UTJ has eight councillors on the 30-member Jerusalem City Council and the party is calling on the ultra-Orthodox public to help bump it up to 10.
“Eight UTJ representatives on the Jerusalem City Council are working for you with great dedication,” the ad reads. “But this time in order that they will not be able to ignore us, eight is not enough. UTJ needs no fewer than 10 representatives on the city council.”
For the first time however, UTJ faces challenges to its monopoly of the Ashkenazi ultra-Orthodox vote in Jerusalem, with two other haredi factions contesting the October 22 elections in the city.

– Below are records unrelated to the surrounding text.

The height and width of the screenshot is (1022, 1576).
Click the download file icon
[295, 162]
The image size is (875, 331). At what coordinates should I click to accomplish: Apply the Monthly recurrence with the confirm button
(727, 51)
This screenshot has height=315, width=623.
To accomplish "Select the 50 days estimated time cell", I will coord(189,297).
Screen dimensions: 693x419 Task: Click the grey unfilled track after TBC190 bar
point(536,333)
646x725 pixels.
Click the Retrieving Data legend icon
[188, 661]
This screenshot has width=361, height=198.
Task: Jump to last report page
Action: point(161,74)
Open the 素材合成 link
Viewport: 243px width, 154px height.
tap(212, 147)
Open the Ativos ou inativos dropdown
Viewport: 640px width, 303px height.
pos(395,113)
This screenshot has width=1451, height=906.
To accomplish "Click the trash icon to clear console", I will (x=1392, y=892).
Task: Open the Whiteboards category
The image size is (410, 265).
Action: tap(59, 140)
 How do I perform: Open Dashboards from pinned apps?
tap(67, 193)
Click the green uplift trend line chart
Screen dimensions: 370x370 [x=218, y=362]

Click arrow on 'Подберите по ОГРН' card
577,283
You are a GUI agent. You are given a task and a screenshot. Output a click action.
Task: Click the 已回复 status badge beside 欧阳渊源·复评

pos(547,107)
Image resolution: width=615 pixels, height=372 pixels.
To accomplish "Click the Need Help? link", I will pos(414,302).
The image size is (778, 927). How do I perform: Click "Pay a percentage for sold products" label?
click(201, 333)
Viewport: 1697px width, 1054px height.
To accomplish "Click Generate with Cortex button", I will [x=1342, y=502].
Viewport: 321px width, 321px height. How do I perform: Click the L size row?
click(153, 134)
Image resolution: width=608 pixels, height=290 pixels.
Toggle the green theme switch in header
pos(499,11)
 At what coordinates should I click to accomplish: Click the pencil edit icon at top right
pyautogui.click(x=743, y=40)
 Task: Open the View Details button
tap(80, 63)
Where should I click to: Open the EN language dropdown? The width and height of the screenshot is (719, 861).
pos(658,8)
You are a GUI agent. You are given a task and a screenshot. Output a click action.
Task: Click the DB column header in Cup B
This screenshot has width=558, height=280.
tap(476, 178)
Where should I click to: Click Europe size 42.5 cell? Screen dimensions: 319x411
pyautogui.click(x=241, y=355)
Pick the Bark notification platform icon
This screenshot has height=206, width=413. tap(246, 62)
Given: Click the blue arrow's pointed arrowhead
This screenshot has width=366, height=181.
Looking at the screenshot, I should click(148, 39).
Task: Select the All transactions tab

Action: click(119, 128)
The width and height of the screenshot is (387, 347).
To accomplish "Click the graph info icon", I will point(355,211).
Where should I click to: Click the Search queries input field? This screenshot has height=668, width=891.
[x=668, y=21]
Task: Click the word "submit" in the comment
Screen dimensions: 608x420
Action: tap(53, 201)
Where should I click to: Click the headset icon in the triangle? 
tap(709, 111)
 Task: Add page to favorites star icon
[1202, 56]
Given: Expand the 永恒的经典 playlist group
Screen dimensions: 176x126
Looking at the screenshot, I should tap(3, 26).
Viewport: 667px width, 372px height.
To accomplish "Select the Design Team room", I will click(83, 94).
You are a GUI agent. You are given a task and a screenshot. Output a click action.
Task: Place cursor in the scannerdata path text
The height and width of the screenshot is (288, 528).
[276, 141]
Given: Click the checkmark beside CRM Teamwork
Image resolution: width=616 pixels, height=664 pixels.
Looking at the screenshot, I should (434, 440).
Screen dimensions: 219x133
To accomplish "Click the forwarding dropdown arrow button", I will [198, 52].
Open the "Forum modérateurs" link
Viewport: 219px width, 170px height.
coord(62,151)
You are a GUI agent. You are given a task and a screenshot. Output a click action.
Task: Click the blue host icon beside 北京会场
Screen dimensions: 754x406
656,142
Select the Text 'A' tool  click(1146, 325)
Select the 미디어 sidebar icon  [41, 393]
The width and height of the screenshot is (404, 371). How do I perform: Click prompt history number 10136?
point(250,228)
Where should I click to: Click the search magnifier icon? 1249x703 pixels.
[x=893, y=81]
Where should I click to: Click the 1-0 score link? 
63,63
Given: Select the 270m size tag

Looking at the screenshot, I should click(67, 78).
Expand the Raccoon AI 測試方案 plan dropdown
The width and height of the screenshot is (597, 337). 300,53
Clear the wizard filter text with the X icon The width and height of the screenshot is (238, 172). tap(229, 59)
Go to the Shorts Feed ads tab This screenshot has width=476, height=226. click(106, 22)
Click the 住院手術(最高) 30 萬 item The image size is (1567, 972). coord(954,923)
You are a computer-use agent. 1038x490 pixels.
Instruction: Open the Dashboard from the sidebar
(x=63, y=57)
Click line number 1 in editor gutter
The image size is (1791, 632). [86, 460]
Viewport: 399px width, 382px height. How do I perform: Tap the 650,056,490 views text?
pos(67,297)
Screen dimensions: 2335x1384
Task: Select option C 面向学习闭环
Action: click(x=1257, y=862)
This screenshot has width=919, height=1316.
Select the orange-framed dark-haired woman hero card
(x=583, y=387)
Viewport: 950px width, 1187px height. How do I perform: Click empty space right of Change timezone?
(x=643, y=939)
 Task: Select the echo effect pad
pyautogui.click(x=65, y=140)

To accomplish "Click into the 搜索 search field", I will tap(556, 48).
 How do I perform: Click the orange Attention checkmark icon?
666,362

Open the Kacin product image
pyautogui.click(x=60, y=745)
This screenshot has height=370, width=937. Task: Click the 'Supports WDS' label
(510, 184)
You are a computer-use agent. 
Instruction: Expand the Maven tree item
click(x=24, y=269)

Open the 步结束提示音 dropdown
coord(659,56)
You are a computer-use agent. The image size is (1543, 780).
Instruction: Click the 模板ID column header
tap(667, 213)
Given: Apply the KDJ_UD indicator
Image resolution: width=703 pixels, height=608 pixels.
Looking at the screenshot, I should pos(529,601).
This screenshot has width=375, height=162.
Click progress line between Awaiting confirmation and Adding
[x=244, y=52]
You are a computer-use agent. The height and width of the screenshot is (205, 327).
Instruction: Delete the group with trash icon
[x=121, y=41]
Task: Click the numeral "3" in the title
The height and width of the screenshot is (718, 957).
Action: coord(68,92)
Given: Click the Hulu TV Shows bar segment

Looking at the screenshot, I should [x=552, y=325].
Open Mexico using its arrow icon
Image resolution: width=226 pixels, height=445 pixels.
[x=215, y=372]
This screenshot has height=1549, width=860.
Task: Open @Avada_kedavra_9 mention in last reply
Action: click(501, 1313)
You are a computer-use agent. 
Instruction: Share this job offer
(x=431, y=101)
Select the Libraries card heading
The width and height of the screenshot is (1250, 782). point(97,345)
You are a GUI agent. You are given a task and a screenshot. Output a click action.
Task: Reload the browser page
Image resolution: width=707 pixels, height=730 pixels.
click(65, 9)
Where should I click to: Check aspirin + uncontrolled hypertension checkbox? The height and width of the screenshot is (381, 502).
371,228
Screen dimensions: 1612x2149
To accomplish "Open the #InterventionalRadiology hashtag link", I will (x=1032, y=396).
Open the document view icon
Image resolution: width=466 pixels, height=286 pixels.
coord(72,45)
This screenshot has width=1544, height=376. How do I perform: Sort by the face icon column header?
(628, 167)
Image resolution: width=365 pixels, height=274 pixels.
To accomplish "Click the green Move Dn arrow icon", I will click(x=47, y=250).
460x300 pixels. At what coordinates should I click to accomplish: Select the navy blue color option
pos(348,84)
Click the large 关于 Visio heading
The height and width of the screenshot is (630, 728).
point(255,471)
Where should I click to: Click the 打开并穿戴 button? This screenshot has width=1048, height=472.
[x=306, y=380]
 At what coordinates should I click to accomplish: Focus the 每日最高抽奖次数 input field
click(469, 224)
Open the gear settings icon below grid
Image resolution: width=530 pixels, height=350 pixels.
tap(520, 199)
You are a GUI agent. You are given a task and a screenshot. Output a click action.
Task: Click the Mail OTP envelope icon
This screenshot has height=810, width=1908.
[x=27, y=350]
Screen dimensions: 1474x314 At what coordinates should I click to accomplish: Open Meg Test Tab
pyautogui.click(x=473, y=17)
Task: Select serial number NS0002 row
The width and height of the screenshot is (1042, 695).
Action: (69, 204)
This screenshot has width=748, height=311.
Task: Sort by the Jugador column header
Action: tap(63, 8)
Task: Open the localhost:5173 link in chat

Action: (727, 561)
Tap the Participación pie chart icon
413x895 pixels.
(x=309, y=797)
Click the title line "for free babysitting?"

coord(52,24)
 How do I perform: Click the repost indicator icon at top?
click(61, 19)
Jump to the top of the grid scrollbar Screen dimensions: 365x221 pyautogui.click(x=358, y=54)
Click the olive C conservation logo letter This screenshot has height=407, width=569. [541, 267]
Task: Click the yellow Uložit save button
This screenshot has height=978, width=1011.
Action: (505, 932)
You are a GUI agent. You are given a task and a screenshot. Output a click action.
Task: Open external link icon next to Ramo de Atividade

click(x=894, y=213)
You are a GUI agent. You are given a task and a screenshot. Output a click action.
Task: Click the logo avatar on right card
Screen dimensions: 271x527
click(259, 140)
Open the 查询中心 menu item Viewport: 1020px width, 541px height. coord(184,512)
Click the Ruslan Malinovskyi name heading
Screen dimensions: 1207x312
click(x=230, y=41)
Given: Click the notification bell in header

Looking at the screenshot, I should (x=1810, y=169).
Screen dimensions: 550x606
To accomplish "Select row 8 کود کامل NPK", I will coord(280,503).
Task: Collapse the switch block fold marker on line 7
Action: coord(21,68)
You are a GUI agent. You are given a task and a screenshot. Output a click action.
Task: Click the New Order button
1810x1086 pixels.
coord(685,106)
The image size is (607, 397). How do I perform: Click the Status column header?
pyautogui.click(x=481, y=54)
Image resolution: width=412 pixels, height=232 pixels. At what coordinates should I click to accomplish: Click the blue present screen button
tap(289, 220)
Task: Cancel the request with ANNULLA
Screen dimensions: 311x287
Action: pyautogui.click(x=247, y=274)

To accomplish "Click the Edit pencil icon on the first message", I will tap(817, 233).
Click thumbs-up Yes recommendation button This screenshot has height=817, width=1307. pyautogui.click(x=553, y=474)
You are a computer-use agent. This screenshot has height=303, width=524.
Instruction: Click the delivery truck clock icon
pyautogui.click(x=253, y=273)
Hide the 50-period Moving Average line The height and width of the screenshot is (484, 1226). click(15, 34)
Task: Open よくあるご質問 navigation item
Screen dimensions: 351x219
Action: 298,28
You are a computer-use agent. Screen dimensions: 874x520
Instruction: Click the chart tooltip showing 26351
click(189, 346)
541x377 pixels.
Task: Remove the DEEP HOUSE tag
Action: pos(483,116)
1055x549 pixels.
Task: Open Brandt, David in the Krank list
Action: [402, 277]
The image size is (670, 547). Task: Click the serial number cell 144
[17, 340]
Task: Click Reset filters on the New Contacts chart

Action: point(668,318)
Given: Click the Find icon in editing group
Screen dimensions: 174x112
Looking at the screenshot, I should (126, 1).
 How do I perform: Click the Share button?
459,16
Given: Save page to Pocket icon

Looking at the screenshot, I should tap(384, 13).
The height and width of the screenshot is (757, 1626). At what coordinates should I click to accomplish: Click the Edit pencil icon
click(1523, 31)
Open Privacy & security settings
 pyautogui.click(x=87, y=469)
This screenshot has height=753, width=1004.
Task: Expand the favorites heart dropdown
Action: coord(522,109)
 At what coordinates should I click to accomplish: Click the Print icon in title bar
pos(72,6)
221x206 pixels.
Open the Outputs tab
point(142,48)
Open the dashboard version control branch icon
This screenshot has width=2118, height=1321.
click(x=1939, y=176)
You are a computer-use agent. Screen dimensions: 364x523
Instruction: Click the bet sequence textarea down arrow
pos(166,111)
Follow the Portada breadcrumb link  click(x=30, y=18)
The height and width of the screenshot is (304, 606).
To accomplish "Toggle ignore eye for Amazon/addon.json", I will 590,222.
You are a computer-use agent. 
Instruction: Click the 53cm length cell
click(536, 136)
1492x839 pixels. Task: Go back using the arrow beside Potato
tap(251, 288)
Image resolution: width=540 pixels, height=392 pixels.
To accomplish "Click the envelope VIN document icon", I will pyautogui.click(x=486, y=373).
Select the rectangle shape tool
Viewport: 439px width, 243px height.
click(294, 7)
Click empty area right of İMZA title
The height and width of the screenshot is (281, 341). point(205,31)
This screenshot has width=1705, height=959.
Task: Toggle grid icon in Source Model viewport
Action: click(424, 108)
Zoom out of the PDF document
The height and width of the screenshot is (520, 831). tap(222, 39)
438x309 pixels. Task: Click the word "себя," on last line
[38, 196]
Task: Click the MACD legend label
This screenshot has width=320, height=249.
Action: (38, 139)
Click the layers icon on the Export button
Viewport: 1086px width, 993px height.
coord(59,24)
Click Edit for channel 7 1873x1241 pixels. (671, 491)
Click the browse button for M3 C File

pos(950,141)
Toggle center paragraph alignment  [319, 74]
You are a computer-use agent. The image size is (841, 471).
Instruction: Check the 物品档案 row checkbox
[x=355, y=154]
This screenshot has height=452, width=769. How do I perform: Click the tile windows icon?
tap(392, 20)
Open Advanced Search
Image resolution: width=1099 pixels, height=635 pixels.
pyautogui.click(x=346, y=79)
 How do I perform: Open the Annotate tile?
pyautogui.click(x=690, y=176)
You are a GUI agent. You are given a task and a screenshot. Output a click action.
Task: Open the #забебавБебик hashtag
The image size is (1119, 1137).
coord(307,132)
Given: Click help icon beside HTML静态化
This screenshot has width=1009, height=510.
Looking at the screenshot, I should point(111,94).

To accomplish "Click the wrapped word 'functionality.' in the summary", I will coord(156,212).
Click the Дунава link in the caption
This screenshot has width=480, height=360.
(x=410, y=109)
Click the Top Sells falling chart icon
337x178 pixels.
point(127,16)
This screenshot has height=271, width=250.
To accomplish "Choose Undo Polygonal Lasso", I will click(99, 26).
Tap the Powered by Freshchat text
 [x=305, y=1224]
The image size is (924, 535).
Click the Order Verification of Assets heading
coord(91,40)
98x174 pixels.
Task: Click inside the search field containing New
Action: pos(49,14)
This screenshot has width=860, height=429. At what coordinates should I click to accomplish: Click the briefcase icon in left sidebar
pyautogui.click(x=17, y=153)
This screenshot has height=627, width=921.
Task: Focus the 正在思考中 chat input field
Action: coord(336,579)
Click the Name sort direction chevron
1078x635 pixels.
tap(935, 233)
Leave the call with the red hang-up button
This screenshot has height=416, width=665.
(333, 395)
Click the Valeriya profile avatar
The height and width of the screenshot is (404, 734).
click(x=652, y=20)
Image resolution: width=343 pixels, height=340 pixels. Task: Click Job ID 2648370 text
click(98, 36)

Tov, a party which seeks to represent the sector of the haredi community which is more integrated into the workforce and Israeli society, says that UTJ has not represented the real needs of haredim in Jerusalem and that the concerns of haredi men and women who work, need access to higher education and want better quality of life has have not been addressed.
Tov hopes to gain two or three seats on the municipal council, and is also running in several other cities with large haredi populations.
On the other side of the haredi spectrum is a new party called Bnei Torah, a breakaway from the national UTJ party brought about as a consequence of the bitter split in the non-hassidic Askenazi haredi community following the death of Rabbi Yosef Shalom Elyashiv in July 2012 and the subsequent leadership struggle.
Bnei Torah is led by the former close associates of the Elyashiv who claim that Rabbi Shmuel Auerbach, 82 and a resident of Jerusalem’s Sha’arei Hessed neighborhood, was the rightful successor to the leadership of the non-hassidic community.
Rabbi Aharon Leib Shteinman, 99 and a resident of Bnei Brak, was the eventual successor to the leadership of the mainstream non-hassidic Ashkenazi haredi community.
Yishaiyahu Wein, a senior figure in Bnei Torah, said the party was formed because UTJ had studiously ignored the concerns and opinions of Auerbach and his loyalists.
“We find it strange that, as opposed to most other parties who want to reach out to the largest possible constituency, UTJ has simply tried to ignore us,” Wein told The Jerusalem Post.
“Rabbi Auerbach is the most important rabbinic figure in Jerusalem... but they didn’t consult us whatsoever in the run up to the elections and they created an electoral list without speaking to us. They don’t pay any attention to our issues and they don’t seem to want to represent us,” he continued.
Auerbach and his followers have taken an even harder line against recent political developments, such as haredi enlistment in the army, than their counterparts in UTJ.
Wein would not be drawn on the party’s chances in the elections for the council.
Haim Epstein, who is heading Bnei Torah’s electoral list for the council, is also running as a candidate for mayor.
Bnei Torah has also begun its advertising campaign for the elections, placing an ad on the front page of Friday’s edition of the Hapeles daily newspaper, the party’s mouthpiece.
The party pointedly used a picture of the late Rabbi Elazar Menachem Shach in its ad, due to its claim that Auerbach and Bnei Torah are the true followers of his path.
Shach was the charismatic founder of Degel Hatorah, a non-hassidic haredi party, as a political alternative to the hassidic Agudat Yisrael party for the “Lithuanian” non-hassidic community.
UTJ runs as a joint national list of Degel and Agudah in general elections, but the two parties are running separate lists in some cities, although not in Jerusalem.
Bnei Torah’s ad also featured a picture of Elyashiv, once again underlining its claim that is the true inheritor of the original Degel Hatorah path.
“Faithful to the source, because we are Bnei Torah [‘the children of the Torah’],” the party’s slogan reads.